Additional important metrics
Below, we’ve identified a number of important metrics used to measure performance, categorized by instance status and health, cluster operation and connection metrics, instance hardware metrics, and replication metrics. We’ve included some general recommendations, but it’s important to account for your specific use case and requirements to determine what values are best in your particular context.
Instance status and health
The status of a MongoDB server process can be an indication of whether we need to drill down into its activity or health. A process that is unresponsive or does not answer to our commands should be immediately investigated.
- Monitor with MongoDB Atlas: Cluster health and process health can be seen via the Cluster view. Green dots means a healthy state, while orange and red mean there are issues with the process.
- Monitor self-managed MongoDB instances: Commands such as rs.status() for replica sets and sh.status() for sharded clusters provide a high level status of the cluster.

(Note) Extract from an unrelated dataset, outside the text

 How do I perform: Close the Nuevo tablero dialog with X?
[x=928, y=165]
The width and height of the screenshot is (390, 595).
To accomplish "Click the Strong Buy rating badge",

Cluster operation and connection metrics
When your application is struggling or underperforming, you may want to investigate the database layer as a potential bottleneck. The application establishes connections and performs operations against the database, so pay close attention to its behavior.
MongoDB provides various metrics and mechanisms to identify its connection and operation patterns. On top of the active and proactive monitoring tools, Atlas provides a full alerting system and log gathering.
- Monitor with MongoDB Atlas: Atlas provides built-in features like Performance Advisor, Real-Time Performance Panel, Namespace Insights, and Query Profiler tto track operations and highlight slow and heavy spotted operations. Additionally, the Metrics tab provides many graphs that plot operations and number of connections. See below for more details:
Metric | Definition | Importance | Signals |
Opcounters
| Tracks the number and type of operations performed against the database, including inserts, updates, deletes, and queries.
| Provides insight into the overall workload of the database, helping to identify bottlenecks or performance issues.
| Good: Predictable activity based on application usage.
Bad: Unexpected changes in behavior or sudden spikes/drops in normal activity will often prompt further investigation.
|
Operation Execution Time
| Average time taken to execute database operations, measured in milliseconds.
| A performance indicator–longer execution times can lead to slower application response.
| Good: Low and stable execution times.
Bad: Increasing execution times may signal performance degradation, potentially due to resource contention or inefficient queries.
|
Query Targeting
| Ratio of documents examined relative to the number of documents returned across all operations during a sampling period.
| An overall measure on how efficiently the database is running.
| Good: For frequently run queries, aim for as low a value as possible.
Bad: Spikes or sustained levels of high query targeting most often means there are opportunities to improve query efficiency.
|
Connections
| Total number of active connections to the database at any given time.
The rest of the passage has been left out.